The entries must be restated exactly as written.

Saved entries
※ ※ ※
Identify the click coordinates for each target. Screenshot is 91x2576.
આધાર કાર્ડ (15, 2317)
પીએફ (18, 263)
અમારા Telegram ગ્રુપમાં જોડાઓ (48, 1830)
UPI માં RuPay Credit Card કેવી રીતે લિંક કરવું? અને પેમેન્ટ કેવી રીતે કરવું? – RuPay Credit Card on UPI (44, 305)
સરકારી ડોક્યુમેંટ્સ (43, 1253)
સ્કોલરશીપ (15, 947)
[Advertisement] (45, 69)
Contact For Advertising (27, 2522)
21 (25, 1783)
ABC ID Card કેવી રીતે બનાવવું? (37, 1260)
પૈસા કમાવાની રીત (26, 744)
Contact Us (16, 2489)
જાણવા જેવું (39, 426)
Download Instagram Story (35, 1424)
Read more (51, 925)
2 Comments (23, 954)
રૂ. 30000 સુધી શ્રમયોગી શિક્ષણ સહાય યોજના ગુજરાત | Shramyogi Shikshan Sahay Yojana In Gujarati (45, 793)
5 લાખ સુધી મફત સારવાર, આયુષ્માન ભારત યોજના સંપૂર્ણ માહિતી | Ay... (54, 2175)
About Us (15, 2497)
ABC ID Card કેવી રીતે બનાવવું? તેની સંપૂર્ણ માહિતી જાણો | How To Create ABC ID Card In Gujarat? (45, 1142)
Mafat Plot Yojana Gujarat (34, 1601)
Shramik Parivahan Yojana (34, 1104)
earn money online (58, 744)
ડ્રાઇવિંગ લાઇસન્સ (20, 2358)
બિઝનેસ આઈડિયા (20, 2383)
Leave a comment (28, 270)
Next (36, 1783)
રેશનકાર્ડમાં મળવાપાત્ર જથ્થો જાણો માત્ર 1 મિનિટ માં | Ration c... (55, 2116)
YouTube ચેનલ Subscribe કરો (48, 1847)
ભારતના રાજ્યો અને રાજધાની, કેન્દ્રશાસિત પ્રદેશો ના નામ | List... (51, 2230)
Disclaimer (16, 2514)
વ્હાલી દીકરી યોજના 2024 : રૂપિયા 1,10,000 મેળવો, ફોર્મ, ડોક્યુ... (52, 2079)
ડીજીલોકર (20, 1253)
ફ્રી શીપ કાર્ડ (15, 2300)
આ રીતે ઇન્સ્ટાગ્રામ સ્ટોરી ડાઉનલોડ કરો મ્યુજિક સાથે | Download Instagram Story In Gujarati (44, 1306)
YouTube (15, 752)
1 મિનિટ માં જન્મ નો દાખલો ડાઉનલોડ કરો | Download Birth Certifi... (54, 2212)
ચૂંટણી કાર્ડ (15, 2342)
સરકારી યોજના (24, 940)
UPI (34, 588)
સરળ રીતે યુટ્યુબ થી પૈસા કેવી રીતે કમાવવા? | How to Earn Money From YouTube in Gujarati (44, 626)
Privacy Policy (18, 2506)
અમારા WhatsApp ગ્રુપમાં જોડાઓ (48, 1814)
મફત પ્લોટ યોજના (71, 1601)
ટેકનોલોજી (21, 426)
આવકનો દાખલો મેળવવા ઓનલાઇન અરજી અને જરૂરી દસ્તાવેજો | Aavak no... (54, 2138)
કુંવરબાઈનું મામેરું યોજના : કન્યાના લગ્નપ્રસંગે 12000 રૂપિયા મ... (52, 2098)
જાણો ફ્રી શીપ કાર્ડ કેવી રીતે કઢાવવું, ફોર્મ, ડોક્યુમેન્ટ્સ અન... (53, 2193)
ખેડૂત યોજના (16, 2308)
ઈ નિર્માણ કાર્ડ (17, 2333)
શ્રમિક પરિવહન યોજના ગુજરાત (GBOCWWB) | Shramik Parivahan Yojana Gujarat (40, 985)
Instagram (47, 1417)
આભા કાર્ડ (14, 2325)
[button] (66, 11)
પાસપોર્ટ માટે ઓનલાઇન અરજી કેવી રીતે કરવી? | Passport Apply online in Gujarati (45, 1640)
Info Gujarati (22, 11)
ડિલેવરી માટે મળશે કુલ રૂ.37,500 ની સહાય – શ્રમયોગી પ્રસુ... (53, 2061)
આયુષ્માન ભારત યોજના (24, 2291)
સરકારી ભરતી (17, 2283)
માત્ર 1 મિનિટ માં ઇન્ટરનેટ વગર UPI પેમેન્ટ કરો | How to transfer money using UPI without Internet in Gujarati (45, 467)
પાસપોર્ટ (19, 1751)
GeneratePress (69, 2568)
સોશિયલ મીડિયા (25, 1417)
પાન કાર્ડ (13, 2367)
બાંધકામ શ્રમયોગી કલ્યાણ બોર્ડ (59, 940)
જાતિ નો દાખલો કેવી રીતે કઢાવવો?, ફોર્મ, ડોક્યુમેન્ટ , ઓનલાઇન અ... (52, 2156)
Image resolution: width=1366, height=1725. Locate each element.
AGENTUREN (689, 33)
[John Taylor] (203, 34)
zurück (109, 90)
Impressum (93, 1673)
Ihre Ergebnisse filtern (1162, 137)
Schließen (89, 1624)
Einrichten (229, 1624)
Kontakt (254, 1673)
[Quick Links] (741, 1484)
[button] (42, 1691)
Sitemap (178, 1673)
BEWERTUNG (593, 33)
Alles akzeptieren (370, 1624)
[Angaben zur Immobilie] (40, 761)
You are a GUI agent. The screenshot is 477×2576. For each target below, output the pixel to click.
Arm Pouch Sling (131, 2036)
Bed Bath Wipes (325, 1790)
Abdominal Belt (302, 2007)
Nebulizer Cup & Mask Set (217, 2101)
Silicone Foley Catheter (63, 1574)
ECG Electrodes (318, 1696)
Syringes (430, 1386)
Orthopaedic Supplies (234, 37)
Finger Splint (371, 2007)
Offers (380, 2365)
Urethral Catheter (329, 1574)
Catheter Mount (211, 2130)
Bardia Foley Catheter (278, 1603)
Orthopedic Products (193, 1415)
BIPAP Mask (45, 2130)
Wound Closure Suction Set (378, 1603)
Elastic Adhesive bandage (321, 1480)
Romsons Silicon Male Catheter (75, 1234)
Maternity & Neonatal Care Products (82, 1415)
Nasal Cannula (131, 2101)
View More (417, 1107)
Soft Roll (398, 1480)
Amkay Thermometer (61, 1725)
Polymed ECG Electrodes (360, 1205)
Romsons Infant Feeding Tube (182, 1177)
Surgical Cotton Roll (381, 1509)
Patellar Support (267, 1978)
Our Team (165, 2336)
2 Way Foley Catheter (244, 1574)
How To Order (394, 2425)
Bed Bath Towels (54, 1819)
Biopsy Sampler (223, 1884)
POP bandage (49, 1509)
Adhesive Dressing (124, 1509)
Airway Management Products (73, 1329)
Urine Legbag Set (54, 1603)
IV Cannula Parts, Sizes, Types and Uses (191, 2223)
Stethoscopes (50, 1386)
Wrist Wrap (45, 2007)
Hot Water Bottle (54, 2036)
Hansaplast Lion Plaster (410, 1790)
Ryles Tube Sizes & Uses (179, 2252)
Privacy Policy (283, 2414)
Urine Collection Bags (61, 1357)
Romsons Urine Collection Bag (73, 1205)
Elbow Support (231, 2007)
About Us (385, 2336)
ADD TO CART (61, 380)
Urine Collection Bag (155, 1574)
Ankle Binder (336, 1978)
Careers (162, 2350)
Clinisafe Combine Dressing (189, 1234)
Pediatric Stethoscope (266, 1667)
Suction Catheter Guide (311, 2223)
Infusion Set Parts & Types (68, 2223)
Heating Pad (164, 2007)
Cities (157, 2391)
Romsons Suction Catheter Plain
※ ※ ※
Problem solution:
Identify the click coordinates for each target. Screenshot is 91x2576.
આધાર કાર્ડ (15, 2317)
પીએફ (18, 263)
અમારા Telegram ગ્રુપમાં જોડાઓ (48, 1830)
UPI માં RuPay Credit Card કેવી રીતે લિંક કરવું? અને પેમેન્ટ કેવી રીતે કરવું? – RuPay Credit Card on UPI (44, 305)
સરકારી ડોક્યુમેંટ્સ (43, 1253)
સ્કોલરશીપ (15, 947)
[Advertisement] (45, 69)
Contact For Advertising (27, 2522)
21 (25, 1783)
ABC ID Card કેવી રીતે બનાવવું? (37, 1260)
પૈસા કમાવાની રીત (26, 744)
Contact Us (16, 2489)
જાણવા જેવું (39, 426)
Download Instagram Story (35, 1424)
Read more (51, 925)
2 Comments (23, 954)
રૂ. 30000 સુધી શ્રમયોગી શિક્ષણ સહાય યોજના ગુજરાત | Shramyogi Shikshan Sahay Yojana In Gujarati (45, 793)
5 લાખ સુધી મફત સારવાર, આયુષ્માન ભારત યોજના સંપૂર્ણ માહિતી | Ay... (54, 2175)
About Us (15, 2497)
ABC ID Card કેવી રીતે બનાવવું? તેની સંપૂર્ણ માહિતી જાણો | How To Create ABC ID Card In Gujarat? (45, 1142)
Mafat Plot Yojana Gujarat (34, 1601)
Shramik Parivahan Yojana (34, 1104)
earn money online (58, 744)
ડ્રાઇવિંગ લાઇસન્સ (20, 2358)
બિઝનેસ આઈડિયા (20, 2383)
Leave a comment (28, 270)
Next (36, 1783)
રેશનકાર્ડમાં મળવાપાત્ર જથ્થો જાણો માત્ર 1 મિનિટ માં | Ration c... (55, 2116)
YouTube ચેનલ Subscribe કરો (48, 1847)
ભારતના રાજ્યો અને રાજધાની, કેન્દ્રશાસિત પ્રદેશો ના નામ | List... (51, 2230)
Disclaimer (16, 2514)
વ્હાલી દીકરી યોજના 2024 : રૂપિયા 1,10,000 મેળવો, ફોર્મ, ડોક્યુ... (52, 2079)
ડીજીલોકર (20, 1253)
ફ્રી શીપ કાર્ડ (15, 2300)
આ રીતે ઇન્સ્ટાગ્રામ સ્ટોરી ડાઉનલોડ કરો મ્યુજિક સાથે | Download Instagram Story In Gujarati (44, 1306)
YouTube (15, 752)
1 મિનિટ માં જન્મ નો દાખલો ડાઉનલોડ કરો | Download Birth Certifi... (54, 2212)
ચૂંટણી કાર્ડ (15, 2342)
સરકારી યોજના (24, 940)
UPI (34, 588)
સરળ રીતે યુટ્યુબ થી પૈસા કેવી રીતે કમાવવા? | How to Earn Money From YouTube in Gujarati (44, 626)
Privacy Policy (18, 2506)
અમારા WhatsApp ગ્રુપમાં જોડાઓ (48, 1814)
મફત પ્લોટ યોજના (71, 1601)
ટેકનોલોજી (21, 426)
આવકનો દાખલો મેળવવા ઓનલાઇન અરજી અને જરૂરી દસ્તાવેજો | Aavak no... (54, 2138)
કુંવરબાઈનું મામેરું યોજના : કન્યાના લગ્નપ્રસંગે 12000 રૂપિયા મ... (52, 2098)
જાણો ફ્રી શીપ કાર્ડ કેવી રીતે કઢાવવું, ફોર્મ, ડોક્યુમેન્ટ્સ અન... (53, 2193)
ખેડૂત યોજના (16, 2308)
ઈ નિર્માણ કાર્ડ (17, 2333)
શ્રમિક પરિવહન યોજના ગુજરાત (GBOCWWB) | Shramik Parivahan Yojana Gujarat (40, 985)
Instagram (47, 1417)
આભા કાર્ડ (14, 2325)
[button] (66, 11)
પાસપોર્ટ માટે ઓનલાઇન અરજી કેવી રીતે કરવી? | Passport Apply online in Gujarati (45, 1640)
Info Gujarati (22, 11)
ડિલેવરી માટે મળશે કુલ રૂ.37,500 ની સહાય – શ્રમયોગી પ્રસુ... (53, 2061)
આયુષ્માન ભારત યોજના (24, 2291)
સરકારી ભરતી (17, 2283)
માત્ર 1 મિનિટ માં ઇન્ટરનેટ વગર UPI પેમેન્ટ કરો | How to transfer money using UPI without Internet in Gujarati (45, 467)
પાસપોર્ટ (19, 1751)
GeneratePress (69, 2568)
સોશિયલ મીડિયા (25, 1417)
પાન કાર્ડ (13, 2367)
બાંધકામ શ્રમયોગી કલ્યાણ બોર્ડ (59, 940)
જાતિ નો દાખલો કેવી રીતે કઢાવવો?, ફોર્મ, ડોક્યુમેન્ટ , ઓનલાઇન અ... (52, 2156)
Image resolution: width=1366, height=1725. Locate each element.
AGENTUREN (689, 33)
[John Taylor] (203, 34)
zurück (109, 90)
Impressum (93, 1673)
Ihre Ergebnisse filtern (1162, 137)
Schließen (89, 1624)
Einrichten (229, 1624)
Kontakt (254, 1673)
[Quick Links] (741, 1484)
[button] (42, 1691)
Sitemap (178, 1673)
BEWERTUNG (593, 33)
Alles akzeptieren (370, 1624)
[Angaben zur Immobilie] (40, 761)
You are a GUI agent. The screenshot is 477×2576. For each target below, output the pixel to click.
Arm Pouch Sling (131, 2036)
Bed Bath Wipes (325, 1790)
Abdominal Belt (302, 2007)
Nebulizer Cup & Mask Set (217, 2101)
Silicone Foley Catheter (63, 1574)
ECG Electrodes (318, 1696)
Syringes (430, 1386)
Orthopaedic Supplies (234, 37)
Finger Splint (371, 2007)
Offers (380, 2365)
Urethral Catheter (329, 1574)
Catheter Mount (211, 2130)
Bardia Foley Catheter (278, 1603)
Orthopedic Products (193, 1415)
BIPAP Mask (45, 2130)
Wound Closure Suction Set (378, 1603)
Elastic Adhesive bandage (321, 1480)
Romsons Silicon Male Catheter (75, 1234)
Maternity & Neonatal Care Products (82, 1415)
Nasal Cannula (131, 2101)
View More (417, 1107)
Soft Roll (398, 1480)
Amkay Thermometer (61, 1725)
Polymed ECG Electrodes (360, 1205)
Romsons Infant Feeding Tube (182, 1177)
Surgical Cotton Roll (381, 1509)
Patellar Support (267, 1978)
Our Team (165, 2336)
2 Way Foley Catheter (244, 1574)
How To Order (394, 2425)
Bed Bath Towels (54, 1819)
Biopsy Sampler (223, 1884)
POP bandage (49, 1509)
Adhesive Dressing (124, 1509)
Airway Management Products (73, 1329)
Urine Legbag Set (54, 1603)
IV Cannula Parts, Sizes, Types and Uses (191, 2223)
Stethoscopes (50, 1386)
Wrist Wrap (45, 2007)
Hot Water Bottle (54, 2036)
Hansaplast Lion Plaster (410, 1790)
Ryles Tube Sizes & Uses (179, 2252)
Privacy Policy (283, 2414)
Urine Collection Bags (61, 1357)
Romsons Urine Collection Bag (73, 1205)
Elbow Support (231, 2007)
About Us (385, 2336)
ADD TO CART (61, 380)
Urine Collection Bag (155, 1574)
Ankle Binder (336, 1978)
Careers (162, 2350)
Clinisafe Combine Dressing (189, 1234)
Pediatric Stethoscope (266, 1667)
Suction Catheter Guide (311, 2223)
Infusion Set Parts & Types (68, 2223)
Heating Pad (164, 2007)
Cities (157, 2391)
Romsons Suction Catheter Plain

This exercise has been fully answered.